# Do CRS breed all the time?



## KLS (Jan 21, 2013)

Hi, to the more experienced CRS keepers, do CRS breed all the time, or do they only breed in certain months? I started with about 10-20 CRS and they bred well to get to about 50. I could see lots of shrimplets last year. But in the last 4 months or so, I don't see any shrimplets. There is no die off either. I have a planted 10g with ADA substrate. Been doing top up WC instead of by % or fix time weekly. I used pre-bubbled water that has been sitting for about a week for WC. I am wondering if I should change a higher % of water to induce breeding.
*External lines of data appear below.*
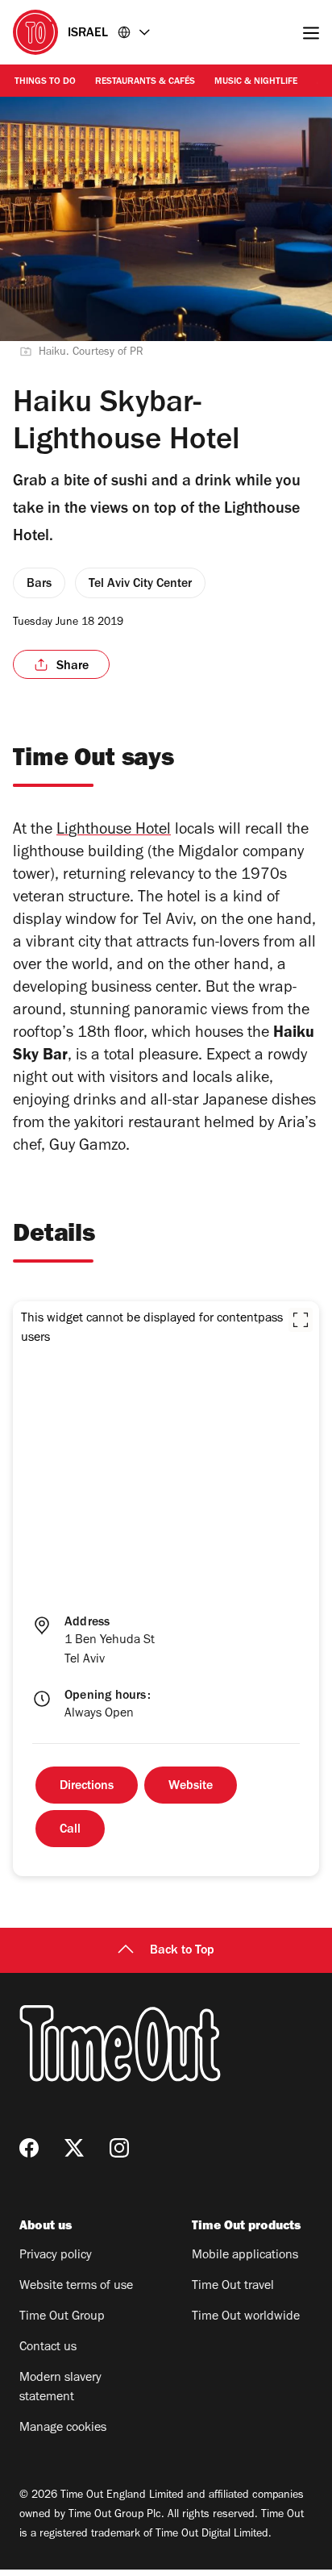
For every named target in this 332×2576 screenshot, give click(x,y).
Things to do (45, 82)
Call (70, 1830)
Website (190, 1786)
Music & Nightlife (255, 82)
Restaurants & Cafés (145, 82)
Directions (87, 1786)
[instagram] (119, 2148)
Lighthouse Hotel (113, 831)
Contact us (48, 2347)
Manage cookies (62, 2428)
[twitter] (74, 2148)
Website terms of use (76, 2286)
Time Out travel (233, 2286)
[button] (300, 1320)
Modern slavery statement (60, 2388)
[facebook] (29, 2148)
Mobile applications (245, 2255)
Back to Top (182, 1951)
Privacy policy (55, 2255)
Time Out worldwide (246, 2317)
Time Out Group (62, 2317)
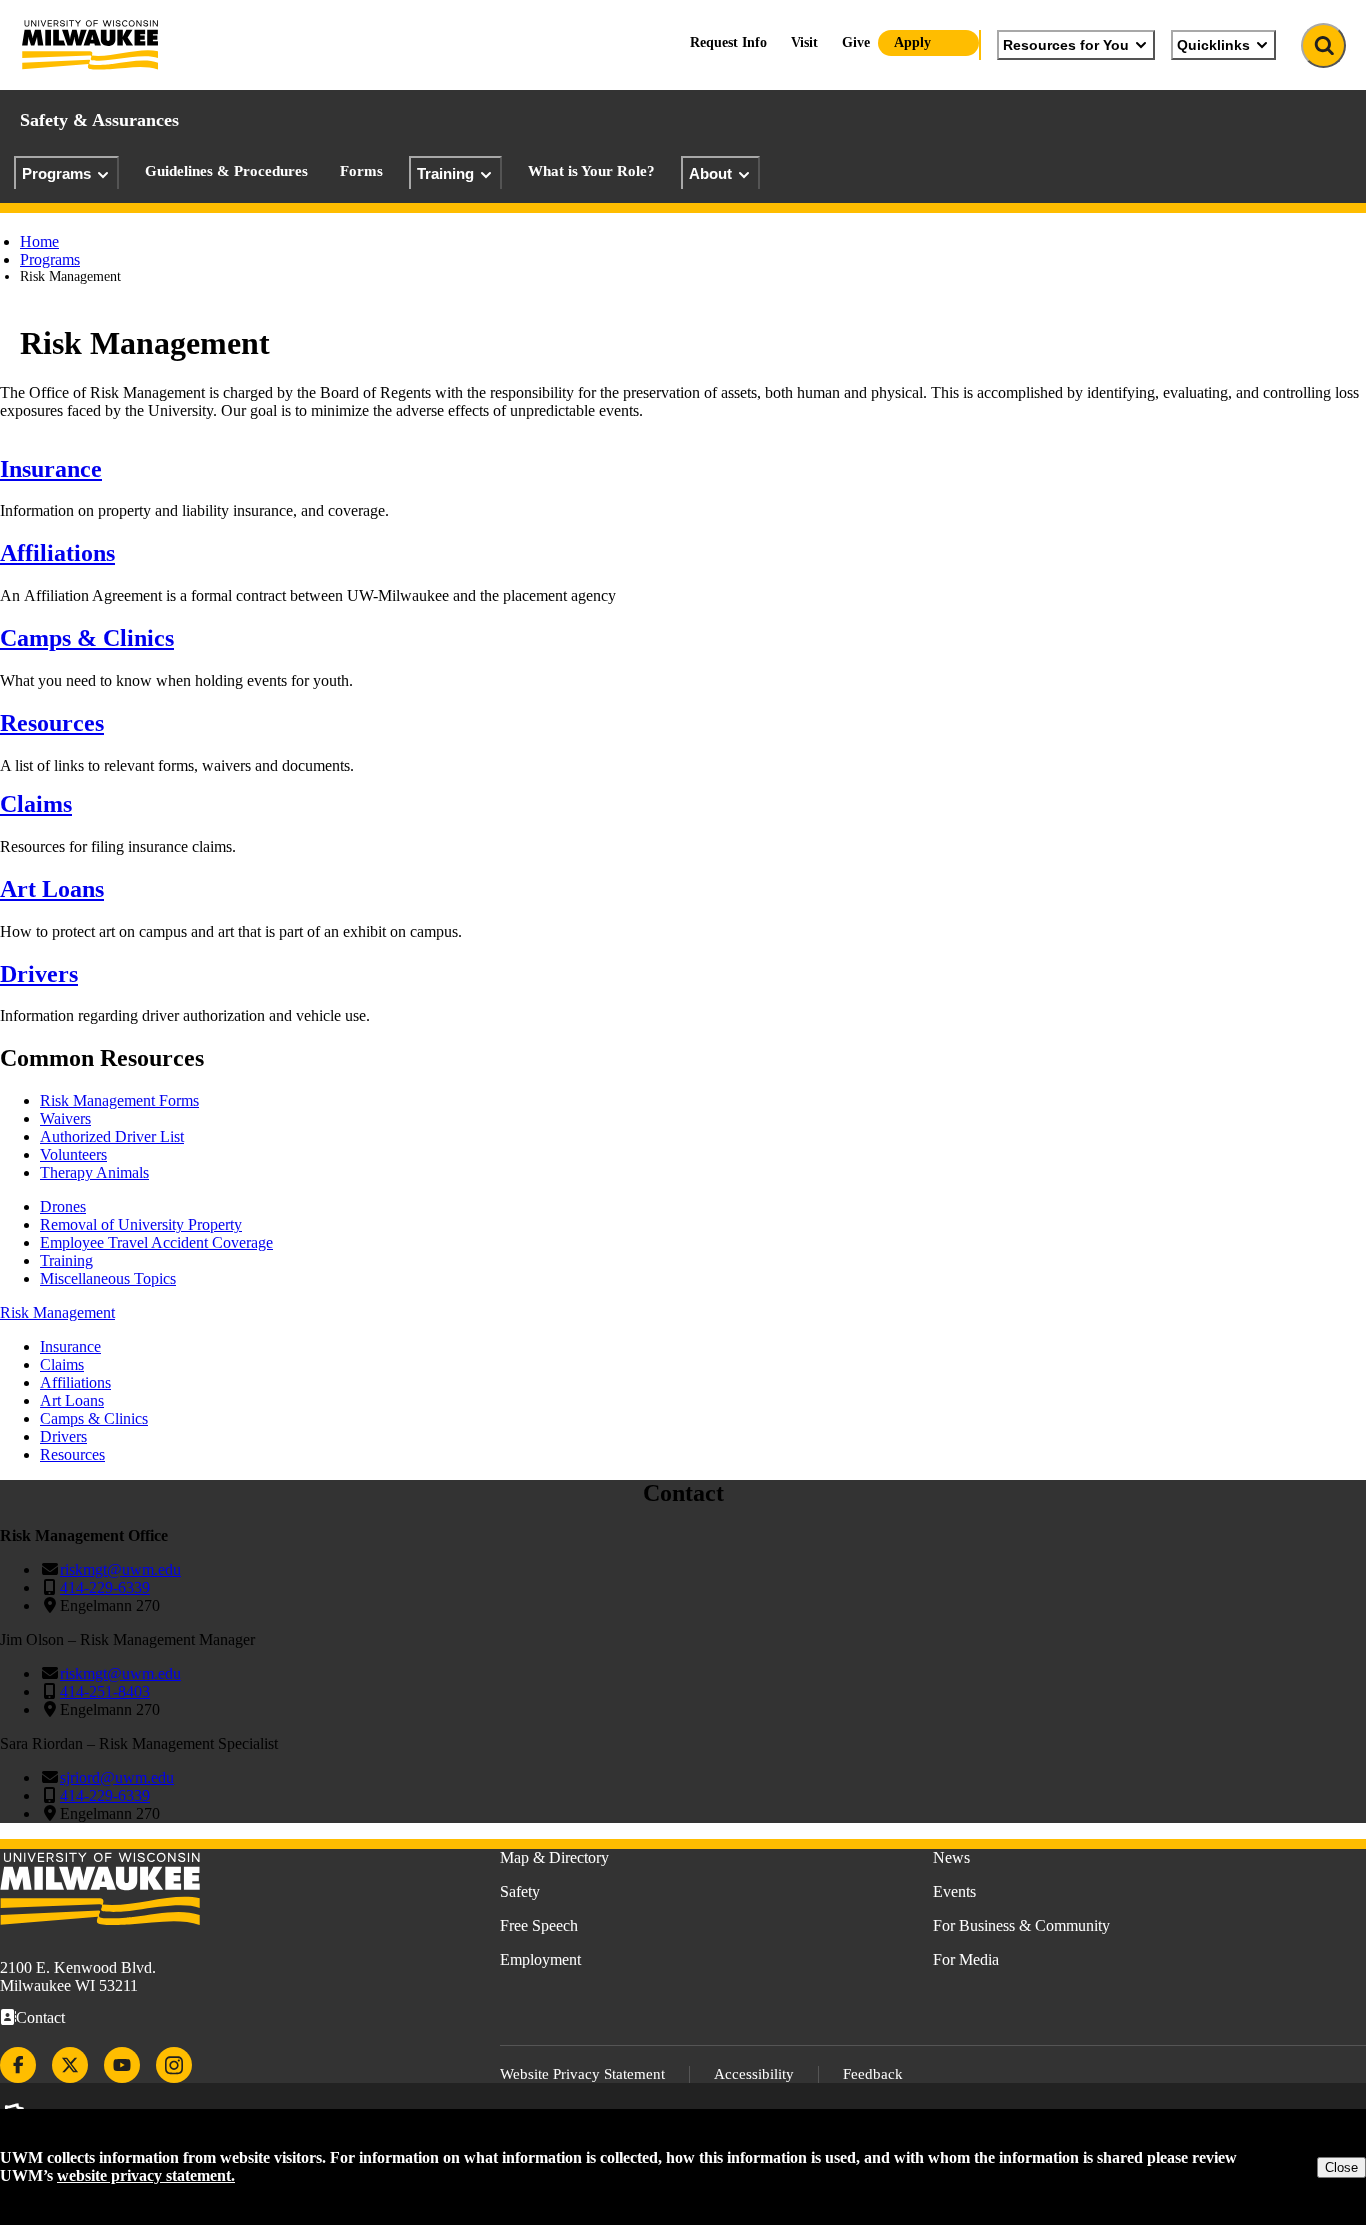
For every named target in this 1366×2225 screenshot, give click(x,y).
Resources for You (1066, 45)
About (710, 173)
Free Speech (539, 1925)
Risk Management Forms (119, 1100)
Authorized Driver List (112, 1136)
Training (445, 173)
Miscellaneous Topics (108, 1278)
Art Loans (52, 889)
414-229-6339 (105, 1587)
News (951, 1857)
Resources (52, 723)
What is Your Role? (591, 171)
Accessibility (754, 2074)
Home (39, 241)
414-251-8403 (105, 1691)
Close (1341, 2167)
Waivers (65, 1118)
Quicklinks (1213, 45)
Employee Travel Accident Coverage (156, 1242)
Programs (56, 173)
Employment (540, 1959)
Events (954, 1891)
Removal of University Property (141, 1224)
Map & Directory (554, 1857)
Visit (804, 42)
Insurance (51, 469)
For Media (966, 1959)
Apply (912, 42)
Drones (63, 1206)
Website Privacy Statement (582, 2074)
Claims (36, 804)
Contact (40, 2017)
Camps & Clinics (87, 638)
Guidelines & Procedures (226, 171)
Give (856, 42)
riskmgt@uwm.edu (120, 1569)
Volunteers (73, 1154)
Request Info (728, 42)
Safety (520, 1891)
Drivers (39, 974)
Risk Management (57, 1312)
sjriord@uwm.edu (117, 1777)
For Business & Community (1021, 1925)
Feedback (873, 2074)
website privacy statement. (146, 2175)
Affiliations (57, 553)
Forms (361, 171)
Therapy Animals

Any advice from the experienced keepers?


----------



## Bobsidd (Dec 28, 2012)

My CRS breed pretty much year round with a little bit of a slow down in the winter months as I don't heat my tanks. Are you just not seeing babies or are you also not seeing berried shrimp?

How old is your ADA substrate? I find at about a year old, my baby survival rate begins to drop as the ADA substrate begins to lose its potency. Could have something to do with it, especially if you are getting berried shrimp but no babies. Check gH, kH and pH.

I hope this helps.
Rob


----------



## Chiumanfu (Oct 30, 2014)

We need to know your parameters to give any worthwhile advice.

Depending on how heavily planted you are, nitrAtes may be building up. Especially if you are only topping off. 50 CRS is not an insignificant bioload in a 10G.

If your parameters are in line, try bumping up the temperature a degree or two... slowly. What's the temp now?

If all else fails, you can try the breeding liquids out there. Borneo Wild Dance, Mosura Eros or Benbachi Breed. I believe they are all the same thing. They induce molting and thus breeding. I would say this is the last resort as forced molting could lead to complications. I prefer to control the parameters and let nature do it's thing but I've heard of people having success using this stuff to jump start a stalled colony.


----------



## shaobo (Apr 21, 2010)

Crs should breed all year around, unless you have all shrimps of one sex. Sounds like something is really off, check your parameters and do the necessary adjustments.


----------